Project description:The genus Cucurbita (squashes, pumpkins, gourds) contains numerous domesticated lineages with ancient New World origins. It was broadly distributed in the past but has declined to the point that several of the crops' progenitor species are scarce or unknown in the wild. We hypothesize that Holocene ecological shifts and megafaunal extinctions severely impacted wild Cucurbita, whereas their domestic counterparts adapted to changing conditions via symbiosis with human cultivators. First, we used high-throughput sequencing to analyze complete plastid genomes of 91 total Cucurbita samples, comprising ancient (n = 19), modern wild (n = 30), and modern domestic (n = 42) taxa. This analysis demonstrates independent domestication in eastern North America, evidence of a previously unknown pathway to domestication in northeastern Mexico, and broad archaeological distributions of taxa currently unknown in the wild.
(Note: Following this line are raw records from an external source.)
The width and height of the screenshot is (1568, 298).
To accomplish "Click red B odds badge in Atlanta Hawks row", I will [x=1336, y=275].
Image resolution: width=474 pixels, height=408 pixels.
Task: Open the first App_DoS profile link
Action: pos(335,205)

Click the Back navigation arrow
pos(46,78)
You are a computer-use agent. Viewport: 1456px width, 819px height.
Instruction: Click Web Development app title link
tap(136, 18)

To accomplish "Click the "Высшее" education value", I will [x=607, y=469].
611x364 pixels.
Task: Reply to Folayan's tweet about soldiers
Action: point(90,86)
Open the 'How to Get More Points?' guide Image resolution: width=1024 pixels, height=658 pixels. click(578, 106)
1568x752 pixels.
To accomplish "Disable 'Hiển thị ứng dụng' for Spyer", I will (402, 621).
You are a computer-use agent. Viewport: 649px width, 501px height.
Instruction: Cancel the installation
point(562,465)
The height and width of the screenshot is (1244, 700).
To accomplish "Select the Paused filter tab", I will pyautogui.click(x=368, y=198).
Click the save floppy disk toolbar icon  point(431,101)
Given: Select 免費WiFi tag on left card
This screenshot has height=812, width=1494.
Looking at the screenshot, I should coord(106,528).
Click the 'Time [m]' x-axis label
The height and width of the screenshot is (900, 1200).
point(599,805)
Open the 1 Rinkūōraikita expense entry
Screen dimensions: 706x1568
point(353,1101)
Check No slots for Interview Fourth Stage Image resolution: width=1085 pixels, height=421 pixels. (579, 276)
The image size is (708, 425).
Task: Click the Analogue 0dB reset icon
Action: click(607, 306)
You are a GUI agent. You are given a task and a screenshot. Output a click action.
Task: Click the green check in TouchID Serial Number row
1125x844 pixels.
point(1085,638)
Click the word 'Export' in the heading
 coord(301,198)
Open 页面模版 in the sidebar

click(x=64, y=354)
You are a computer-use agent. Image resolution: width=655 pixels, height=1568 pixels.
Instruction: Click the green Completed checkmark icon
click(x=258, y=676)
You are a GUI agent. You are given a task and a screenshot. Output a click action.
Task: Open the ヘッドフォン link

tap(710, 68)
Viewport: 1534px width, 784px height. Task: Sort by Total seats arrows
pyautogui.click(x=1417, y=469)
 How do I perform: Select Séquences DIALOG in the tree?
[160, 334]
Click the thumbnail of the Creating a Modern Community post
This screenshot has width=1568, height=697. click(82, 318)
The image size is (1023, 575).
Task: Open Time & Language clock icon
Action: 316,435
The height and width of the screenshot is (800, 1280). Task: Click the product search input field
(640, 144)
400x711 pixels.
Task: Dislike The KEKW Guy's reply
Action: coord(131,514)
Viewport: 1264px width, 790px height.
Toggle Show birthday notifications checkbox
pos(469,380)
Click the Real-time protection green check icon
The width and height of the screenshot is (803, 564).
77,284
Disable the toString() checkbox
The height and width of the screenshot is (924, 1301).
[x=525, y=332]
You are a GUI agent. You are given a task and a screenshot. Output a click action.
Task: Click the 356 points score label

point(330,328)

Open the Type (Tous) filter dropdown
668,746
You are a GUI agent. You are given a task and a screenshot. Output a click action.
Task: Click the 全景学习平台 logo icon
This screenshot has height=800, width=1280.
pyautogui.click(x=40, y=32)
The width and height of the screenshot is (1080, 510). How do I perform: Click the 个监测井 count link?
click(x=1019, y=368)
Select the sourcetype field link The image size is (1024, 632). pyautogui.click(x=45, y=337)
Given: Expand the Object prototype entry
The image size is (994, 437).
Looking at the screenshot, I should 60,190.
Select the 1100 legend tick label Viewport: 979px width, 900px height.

Further, sequence similarity between distant wild populations suggests recent fragmentation. Collectively, these results point to wild-type declines coinciding with widespread domestication. Second, we hypothesize that the disappearance of large herbivores struck a critical ecological blow against wild Cucurbita, and we take initial steps to consider this hypothesis through cross-mammal analyses of bitter taste receptor gene repertoires. Directly, megafauna consumed Cucurbita fruits and dispersed their seeds; wild Cucurbita were likely left without mutualistic dispersal partners in the Holocene because they are unpalatable to smaller surviving mammals with more bitter taste receptor genes. Indirectly, megafauna maintained mosaic-like landscapes ideal for Cucurbita, and vegetative changes following the megafaunal extinctions likely crowded out their disturbed-ground niche. Thus, anthropogenic landscapes provided favorable growth habitats and willing dispersal partners in the wake of ecological upheaval.